:: DOCUMENT TEXT

Allow me to start by saying to you: MWARAMUTSE NEZA Mwese, Good Morning to you all, Bonjour à tous.

It gives me great honour to be here today to make on behalf of the One UN Rwanda Family these brief remarks during the Commemoration of the International Holocaust Day here in Kigali.

Let me at the outset express my profound gratitude and appreciation to the Embassies of Israel in Addis Ababa and of Germany in Kigali for once more closely associating the One UN Rwanda Family to this important event. In particular, I would like to thank the Ambassador of Germany to Rwanda for his constant encouragement to us in all our partnerships and endeavours, including in the joint organization of this important event. I wish to also appreciate the Government of Rwanda here represented by the Executive Secretary of CNLG, Senator Bizimana, for first of all accepting that this commemoration be held in Rwanda and by supporting the organization of this event and gracing it by its valuable presence through the Hon Minister and other Senior Government Officials. I cannot forget to commend the Kigali Genocide Memorial and Aegis Trust for coordinating and hosting this important event.

Excellences, Ladies and Gentlemen,

Last year, we met here to commemorate the International Holocaust Day, which is in the memory of the Holocaust’s victims during the Second World War, during which two-thirds of the nine million European Jews were murdered in very inhumane ways, just because they were Jews. Let me recall that the commemoration last year marked the 70th anniversary of the liberation of the Nazi concentration camp at Auschwitz, exactly on 27 January 1945. A commemoration to preserve the memory of what happened there during the Second World War and to reinforce the “Never Again” resolution, a commemoration to remind the world of what can happen when we lose sight of our common humanity.

This year we are meeting again at the Kigali Genocide Memorial Center, a memorial that carries the same memories of colossal crimes against humanity, a center that that shows that almost 50 years after the holocaust, yet another terrible genocide could occur, despite the strong commitment of the world to never experience genocide again.

::::
:: SOURCE MATERIAL

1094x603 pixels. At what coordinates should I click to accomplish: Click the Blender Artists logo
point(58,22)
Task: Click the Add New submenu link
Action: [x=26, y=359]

::::

[YOUR TASK]
Pick up the Holocaust Day commemoration remarks above after their final sentence and carry them forward.

[ANSWER BELOW]
It is in this regard that the Embassies of Germany and Israel deserve our commendation and support for deciding to commemorate once again the International Holocaust Day in Rwanda, a country that shares the same history of a terrible genocide. The choice of Rwanda and the site of the genocide memorial center therefore carries a very important message that the world has no place for genocidal and anti-Semitic ideologies in all their forms. Rwanda is also a good example of a nation that once at the edge of collapse, has been able to rise from the ashes of genocide and destruction to a unified, strong and resilient nation that has become a model for social and economic development. History teaches us how Germany also rose from the ashes and destruction of the terrible bombings of the Second World War to become one of the most powerful countries on earth.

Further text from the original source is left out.